A Responsible Softmax Layer in Deep Learning

Abstract

Clustering algorithms are an important part of modern data analysis. The K-means and EM clustering algorithm both use an iterative process to find latent (or hidden) variables in a mixture distribution. These hidden variables may be interpreted as class label for the data points of a sample. In connection with these algorithms, I consider a family of nonlinear mappings called responsibility maps. The responsibility map is obtained as a gradient of the log likelihood of N independent samples, drawn from a mixture of K distributions. I look at the discrete dynamics of this family of maps and give a proof that iteration of responsibility converges to an estimate of the mixing coefficients. I also show that the convergence is consistent in the sense that the fixed point acts as a maximizer of the log likelihood. I call the process of determining class weight by iteration dynamic responsibility and show that it converges to a unique set of weights under mild assumptions. Dynamic responsibility (DR) is inspired by the expectation step of the expectation maximization (EM) algorithm and has a useful association with Bayesian methods.

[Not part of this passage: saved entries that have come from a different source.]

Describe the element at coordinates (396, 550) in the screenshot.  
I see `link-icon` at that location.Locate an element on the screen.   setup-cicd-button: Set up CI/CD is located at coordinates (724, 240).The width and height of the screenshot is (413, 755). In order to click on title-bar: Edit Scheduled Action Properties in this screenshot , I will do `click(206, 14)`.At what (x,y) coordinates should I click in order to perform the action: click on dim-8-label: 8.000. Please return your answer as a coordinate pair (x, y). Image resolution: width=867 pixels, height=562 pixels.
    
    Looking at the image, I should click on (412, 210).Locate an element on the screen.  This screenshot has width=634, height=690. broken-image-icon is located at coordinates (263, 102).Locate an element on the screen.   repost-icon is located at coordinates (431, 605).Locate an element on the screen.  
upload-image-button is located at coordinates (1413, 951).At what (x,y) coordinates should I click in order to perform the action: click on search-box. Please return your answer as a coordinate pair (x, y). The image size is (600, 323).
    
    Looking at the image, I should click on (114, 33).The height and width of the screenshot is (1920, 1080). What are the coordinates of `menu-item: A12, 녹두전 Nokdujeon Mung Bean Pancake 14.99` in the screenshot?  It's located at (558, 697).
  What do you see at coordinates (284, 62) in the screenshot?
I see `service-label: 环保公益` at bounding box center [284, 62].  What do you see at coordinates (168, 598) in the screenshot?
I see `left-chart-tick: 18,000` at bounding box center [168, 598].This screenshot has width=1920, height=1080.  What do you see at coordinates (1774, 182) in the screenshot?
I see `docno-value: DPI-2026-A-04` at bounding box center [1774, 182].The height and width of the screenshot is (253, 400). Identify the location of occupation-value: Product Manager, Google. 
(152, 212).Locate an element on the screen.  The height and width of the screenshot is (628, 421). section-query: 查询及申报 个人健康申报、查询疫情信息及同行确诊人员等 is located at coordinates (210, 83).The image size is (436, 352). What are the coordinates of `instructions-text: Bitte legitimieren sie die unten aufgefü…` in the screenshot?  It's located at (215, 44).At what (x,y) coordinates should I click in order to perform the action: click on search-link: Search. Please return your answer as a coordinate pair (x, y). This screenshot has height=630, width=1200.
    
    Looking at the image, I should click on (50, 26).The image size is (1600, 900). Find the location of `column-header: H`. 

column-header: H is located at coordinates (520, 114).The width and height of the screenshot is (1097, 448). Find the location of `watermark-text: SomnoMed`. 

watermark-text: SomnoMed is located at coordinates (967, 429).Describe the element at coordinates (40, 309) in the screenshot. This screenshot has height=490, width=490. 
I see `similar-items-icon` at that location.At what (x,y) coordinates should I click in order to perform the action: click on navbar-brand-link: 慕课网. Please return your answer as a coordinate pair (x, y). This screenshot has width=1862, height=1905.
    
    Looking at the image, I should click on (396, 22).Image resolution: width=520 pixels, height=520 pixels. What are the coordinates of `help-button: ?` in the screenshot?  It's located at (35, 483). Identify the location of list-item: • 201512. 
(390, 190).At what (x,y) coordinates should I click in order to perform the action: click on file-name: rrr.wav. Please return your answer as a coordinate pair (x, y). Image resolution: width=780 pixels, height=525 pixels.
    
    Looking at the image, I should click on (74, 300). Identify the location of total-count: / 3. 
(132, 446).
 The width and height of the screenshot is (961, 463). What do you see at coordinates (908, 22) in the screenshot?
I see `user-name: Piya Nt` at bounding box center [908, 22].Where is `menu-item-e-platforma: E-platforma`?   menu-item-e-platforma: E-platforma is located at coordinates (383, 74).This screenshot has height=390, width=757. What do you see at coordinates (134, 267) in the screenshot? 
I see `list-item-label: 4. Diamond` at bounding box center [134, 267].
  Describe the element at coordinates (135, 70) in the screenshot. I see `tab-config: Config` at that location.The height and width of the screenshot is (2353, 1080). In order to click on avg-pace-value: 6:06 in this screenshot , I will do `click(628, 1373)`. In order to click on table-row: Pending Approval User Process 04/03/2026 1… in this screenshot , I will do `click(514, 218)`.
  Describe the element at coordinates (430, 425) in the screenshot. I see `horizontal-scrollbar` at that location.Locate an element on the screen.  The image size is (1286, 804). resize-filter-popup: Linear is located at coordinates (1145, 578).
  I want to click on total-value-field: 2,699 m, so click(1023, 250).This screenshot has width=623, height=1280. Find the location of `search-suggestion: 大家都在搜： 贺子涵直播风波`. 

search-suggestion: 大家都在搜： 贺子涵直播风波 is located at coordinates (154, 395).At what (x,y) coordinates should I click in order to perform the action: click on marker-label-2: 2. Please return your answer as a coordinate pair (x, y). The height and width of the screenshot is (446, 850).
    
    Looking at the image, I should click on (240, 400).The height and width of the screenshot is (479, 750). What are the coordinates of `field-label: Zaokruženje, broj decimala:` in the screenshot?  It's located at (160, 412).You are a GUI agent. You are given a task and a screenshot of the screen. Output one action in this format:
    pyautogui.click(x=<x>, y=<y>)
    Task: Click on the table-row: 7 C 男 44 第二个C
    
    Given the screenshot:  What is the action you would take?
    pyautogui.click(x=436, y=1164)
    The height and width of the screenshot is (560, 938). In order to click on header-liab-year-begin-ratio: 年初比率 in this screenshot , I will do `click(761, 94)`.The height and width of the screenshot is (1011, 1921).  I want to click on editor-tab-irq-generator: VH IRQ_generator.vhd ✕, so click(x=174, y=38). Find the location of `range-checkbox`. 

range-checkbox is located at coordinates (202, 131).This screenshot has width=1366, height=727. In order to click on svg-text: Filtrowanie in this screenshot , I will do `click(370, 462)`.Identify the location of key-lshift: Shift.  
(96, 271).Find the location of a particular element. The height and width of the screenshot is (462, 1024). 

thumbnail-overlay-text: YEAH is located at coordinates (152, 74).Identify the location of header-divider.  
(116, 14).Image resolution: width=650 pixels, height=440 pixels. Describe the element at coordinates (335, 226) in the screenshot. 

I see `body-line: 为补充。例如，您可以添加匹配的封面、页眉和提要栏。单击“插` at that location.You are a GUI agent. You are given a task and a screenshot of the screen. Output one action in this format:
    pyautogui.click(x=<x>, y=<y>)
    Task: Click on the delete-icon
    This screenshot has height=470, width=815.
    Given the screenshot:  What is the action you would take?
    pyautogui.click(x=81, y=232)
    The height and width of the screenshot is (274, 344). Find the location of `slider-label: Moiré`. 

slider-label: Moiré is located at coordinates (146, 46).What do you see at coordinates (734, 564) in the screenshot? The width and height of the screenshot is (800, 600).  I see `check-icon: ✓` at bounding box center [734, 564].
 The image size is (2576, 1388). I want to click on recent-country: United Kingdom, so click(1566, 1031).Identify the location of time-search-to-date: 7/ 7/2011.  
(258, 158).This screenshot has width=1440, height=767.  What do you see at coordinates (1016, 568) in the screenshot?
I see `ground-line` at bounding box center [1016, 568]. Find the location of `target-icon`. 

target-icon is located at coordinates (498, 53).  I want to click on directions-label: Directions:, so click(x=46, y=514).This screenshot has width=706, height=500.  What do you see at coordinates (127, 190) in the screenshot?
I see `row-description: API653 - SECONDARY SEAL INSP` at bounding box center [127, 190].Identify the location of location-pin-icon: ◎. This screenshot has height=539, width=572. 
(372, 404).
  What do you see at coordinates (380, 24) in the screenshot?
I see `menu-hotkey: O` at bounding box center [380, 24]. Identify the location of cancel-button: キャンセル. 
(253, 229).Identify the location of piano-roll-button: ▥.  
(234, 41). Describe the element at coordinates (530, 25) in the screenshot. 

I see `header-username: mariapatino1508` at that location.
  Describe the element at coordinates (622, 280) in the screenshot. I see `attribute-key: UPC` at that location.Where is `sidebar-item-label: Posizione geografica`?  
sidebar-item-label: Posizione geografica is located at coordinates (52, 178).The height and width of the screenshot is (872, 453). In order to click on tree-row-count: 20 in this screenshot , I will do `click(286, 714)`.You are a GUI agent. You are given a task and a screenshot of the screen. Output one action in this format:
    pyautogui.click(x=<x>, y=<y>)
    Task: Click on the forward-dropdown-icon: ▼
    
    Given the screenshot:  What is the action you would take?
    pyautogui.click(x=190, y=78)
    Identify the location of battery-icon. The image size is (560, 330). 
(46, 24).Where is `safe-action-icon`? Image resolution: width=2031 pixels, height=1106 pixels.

Like EM, dynamic responsibility is an iterative algorithm, but DR will converge to a unique maximum under reasonable conditions. The weights determined by DR can also be found using gradient descent but DR guarantees non-negative weights and gradient descent does not. I present a new algorithm which I call responsible softmax for doing classification with neural networks. This algorithm is intended to handle imbalanced training sets and is accomplished via multiplication by per class weights. These weights may be interpreted as class probabilities for a generalized mixture model, and are determined through DR rather than by empirical observation of the training set and heuristically selecting the underlying probability distributions. I compare the performance of responsible softmax with other standard techniques, including standard softmax, and weighted softmax using empirical class probabilities. I use generated Gaussian mixture model data and the MNIST data set for proof of concept. I show that in general, responsible softmax produces more useful classifiers than softmax when presented with imbalanced training data. It will also be seen that responsible softmax approximates the performance of empirically weighted softmax, and in some cases may do better.